Amigos (In)certos. 

 
Alguns amigos o são para sempre. A vida nos separa, mas ocasionalmente nos junta e é como se o tempo tivesse parado naquele último encontro e só agora recomeçado. Outros amigos apenas passam. O são por um tempo, suficiente para deixar uma marca, mas é só isso. São importantes, mas sua importância é relativa aquele tempo e nada mais.

Ontem passei por um desses amigos. Uma amiga. Vínhamos caminhando pela mesma calçada, de lados opostos. Pensei, feliz: vou cumprimentá-la quando nos cruzarmos. Mas ela nem me viu. Caminhava curvada, cabeça olhando fixamente os próprios pés. Enquanto eu descia, ela subia. Havia uma escada em nosso caminho e um pintor encarapitado nela e nos cruzamos junto à escada: só que ela nem viu a escada, passou por debaixo dela e seguiu seu caminho cabisbaixa. E enquanto ela se perdia em seus pensamentos eu pensei nela por muito tempo e no tempo em que tivemos certa amizade.

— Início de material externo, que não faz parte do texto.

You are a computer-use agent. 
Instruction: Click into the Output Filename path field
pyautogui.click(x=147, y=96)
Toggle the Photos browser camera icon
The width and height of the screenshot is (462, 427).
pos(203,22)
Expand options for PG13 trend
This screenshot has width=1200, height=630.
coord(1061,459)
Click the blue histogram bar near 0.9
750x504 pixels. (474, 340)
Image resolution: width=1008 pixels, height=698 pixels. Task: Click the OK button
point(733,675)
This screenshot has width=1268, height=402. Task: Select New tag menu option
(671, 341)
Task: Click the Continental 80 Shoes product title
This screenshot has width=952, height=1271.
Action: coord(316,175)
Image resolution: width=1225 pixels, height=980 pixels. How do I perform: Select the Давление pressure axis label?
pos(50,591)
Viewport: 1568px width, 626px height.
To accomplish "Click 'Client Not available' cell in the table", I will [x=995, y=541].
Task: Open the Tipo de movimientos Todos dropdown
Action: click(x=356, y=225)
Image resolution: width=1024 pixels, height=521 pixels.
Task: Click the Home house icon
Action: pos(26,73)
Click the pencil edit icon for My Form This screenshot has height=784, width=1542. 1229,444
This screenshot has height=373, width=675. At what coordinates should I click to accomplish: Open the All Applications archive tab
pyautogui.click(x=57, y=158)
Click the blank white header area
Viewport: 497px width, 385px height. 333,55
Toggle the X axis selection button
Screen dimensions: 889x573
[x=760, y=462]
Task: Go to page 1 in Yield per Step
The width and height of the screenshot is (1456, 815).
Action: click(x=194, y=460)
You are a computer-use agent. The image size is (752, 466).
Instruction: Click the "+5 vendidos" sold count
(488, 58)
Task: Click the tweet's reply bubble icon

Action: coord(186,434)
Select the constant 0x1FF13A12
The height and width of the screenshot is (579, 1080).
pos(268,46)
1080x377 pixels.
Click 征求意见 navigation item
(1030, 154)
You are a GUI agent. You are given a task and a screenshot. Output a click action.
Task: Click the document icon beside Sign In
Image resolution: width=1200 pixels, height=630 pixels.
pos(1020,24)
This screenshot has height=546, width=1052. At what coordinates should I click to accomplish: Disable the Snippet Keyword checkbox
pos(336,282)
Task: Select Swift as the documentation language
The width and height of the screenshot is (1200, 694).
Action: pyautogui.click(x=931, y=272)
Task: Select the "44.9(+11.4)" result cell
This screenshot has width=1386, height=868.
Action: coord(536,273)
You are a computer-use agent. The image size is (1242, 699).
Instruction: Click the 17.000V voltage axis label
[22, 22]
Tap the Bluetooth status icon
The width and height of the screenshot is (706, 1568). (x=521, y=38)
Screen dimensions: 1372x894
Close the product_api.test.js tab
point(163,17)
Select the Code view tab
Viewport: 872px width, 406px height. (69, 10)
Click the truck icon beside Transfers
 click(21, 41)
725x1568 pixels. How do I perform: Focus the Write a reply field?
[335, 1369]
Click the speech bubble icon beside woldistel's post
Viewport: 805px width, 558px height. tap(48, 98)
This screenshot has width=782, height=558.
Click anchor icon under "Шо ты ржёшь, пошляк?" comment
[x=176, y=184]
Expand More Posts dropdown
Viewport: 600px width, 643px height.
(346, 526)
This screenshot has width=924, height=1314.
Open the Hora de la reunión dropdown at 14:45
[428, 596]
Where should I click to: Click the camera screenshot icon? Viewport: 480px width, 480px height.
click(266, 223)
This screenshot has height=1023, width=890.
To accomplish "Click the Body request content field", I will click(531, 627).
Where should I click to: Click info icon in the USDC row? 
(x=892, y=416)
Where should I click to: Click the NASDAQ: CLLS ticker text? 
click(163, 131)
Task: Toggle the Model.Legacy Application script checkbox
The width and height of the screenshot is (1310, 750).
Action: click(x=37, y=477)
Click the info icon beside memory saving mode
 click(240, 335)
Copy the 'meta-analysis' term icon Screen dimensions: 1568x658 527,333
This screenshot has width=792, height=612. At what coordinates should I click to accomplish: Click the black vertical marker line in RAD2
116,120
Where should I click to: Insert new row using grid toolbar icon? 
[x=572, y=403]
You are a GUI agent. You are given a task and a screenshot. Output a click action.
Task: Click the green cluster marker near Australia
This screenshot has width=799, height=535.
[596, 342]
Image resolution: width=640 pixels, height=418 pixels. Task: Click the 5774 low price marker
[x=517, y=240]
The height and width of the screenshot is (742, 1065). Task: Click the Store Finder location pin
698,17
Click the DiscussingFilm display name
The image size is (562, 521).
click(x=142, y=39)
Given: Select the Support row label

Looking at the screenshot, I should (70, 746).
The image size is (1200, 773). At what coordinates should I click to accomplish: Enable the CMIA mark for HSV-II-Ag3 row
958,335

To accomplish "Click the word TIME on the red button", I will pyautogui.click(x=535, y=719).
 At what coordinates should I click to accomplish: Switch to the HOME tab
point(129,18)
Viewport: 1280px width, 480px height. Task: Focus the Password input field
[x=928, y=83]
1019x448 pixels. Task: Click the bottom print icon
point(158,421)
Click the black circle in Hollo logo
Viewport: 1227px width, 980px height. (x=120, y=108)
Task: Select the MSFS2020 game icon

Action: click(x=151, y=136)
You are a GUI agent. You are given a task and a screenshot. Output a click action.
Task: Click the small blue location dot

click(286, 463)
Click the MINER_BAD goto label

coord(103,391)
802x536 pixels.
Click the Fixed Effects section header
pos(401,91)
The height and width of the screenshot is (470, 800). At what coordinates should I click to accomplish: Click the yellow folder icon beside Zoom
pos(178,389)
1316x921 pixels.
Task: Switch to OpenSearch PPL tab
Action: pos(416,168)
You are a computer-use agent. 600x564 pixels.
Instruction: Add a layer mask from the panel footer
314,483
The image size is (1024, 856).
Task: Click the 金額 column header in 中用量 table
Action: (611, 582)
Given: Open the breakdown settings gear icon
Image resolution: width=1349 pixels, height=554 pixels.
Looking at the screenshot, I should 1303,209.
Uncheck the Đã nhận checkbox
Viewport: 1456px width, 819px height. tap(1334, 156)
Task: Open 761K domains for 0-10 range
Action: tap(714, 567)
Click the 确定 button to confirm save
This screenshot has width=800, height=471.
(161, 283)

Nossos caminhos se cruzaram quando mudamos de casa. Meu pai queria aumentar a área de nossa Fábrica de Pães e da própria casa, que era em cima. Queria dar mais conforto a família, uma escadinha de dez filhos. A casa escolhida ficava perto da nossa casa, em outra rua, mas praticamente em linha reta da nossa. Era uma casa antiga, com um jardim lateral e um enorme quintal cheio de árvores frutíferas. Quase uma chácara. Foi ali que certa tarde triste enterrei as cartas e os presentes de um amor não correspondido, aos pés de um abacateiro. Uma casa inesquecível que o progresso derrubou. A casa se parecia com uma matriocha: era um cômodo dentro do outro, todos com entrada e saída, um verdadeiro labirinto. E tinha um porão. E janelas ao nível da rua onde em noites enluaradas era possível fazer serenatas. E nós tínhamos um ratinho de estimação que assistia televisão conosco. Foi ali que nossos caminhos se cruzaram e ficamos amigas. 
 
Vamos dizer que seu nome fosse Francisca. É um bom nome, como qualquer outro. Era um pouco mais velha do que eu, mas isso não justifica a sua postura encurvada, os seus olhos baixos fixos no chão. Não conheço nada de sua vida que justifique essa postura de abandono, de desânimo. Naquele tempo ela era bem animada – tinha um namorado doido de pedra e foi isso que nos aproximou. Ele escrevia-lhe lindas cartas em Inglês e exigia que ela respondesse na mesma língua. Foi então que ela veio me procurar, porque se eu sabia quase nada, o que ela sabia era nada mesmo. Teve início então um triângulo amoroso epistolar que durou muito tempo. Até que ela caiu na real e descobriu que o jovem era doido de hospício. Por essa ocasião voltamos para nossa casa e nossa convivência arrefeceu. Soube, mais tarde, que ela se casou com um estrangeiro bem estranho, um estrangeiro sem nenhuma ligação com nossa cultura. Tiveram dois filhos e quando ele morreu voltou para casa, não ficando muito tempo viúva. Casou-se logo outra vez com um viúvo pai de filhos adultos e já com um pé na cova e logo ficou viúva. Soube que agora mora perto de mim outra vez, mas não vejo perspectiva de reatarmos nossa amizade. É como se estivéssemos separadas pelo espaço infinito e por pontos de vista extremamente diferentes: enquanto ela olha para os pés eu miro o espaço infinito.